BEGIN MATERIAL SUPPLIED
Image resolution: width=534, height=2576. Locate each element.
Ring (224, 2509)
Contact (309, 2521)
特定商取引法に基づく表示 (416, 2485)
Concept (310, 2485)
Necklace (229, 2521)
END MATERIAL SUPPLIED
■ **TASK**
For this exercise, output the entries above exactly as written.

■ **RESULT FOR THIS EXERCISE**
Image resolution: width=534, height=2576. Locate each element.
Ring (224, 2509)
Contact (309, 2521)
特定商取引法に基づく表示 (416, 2485)
Concept (310, 2485)
Necklace (229, 2521)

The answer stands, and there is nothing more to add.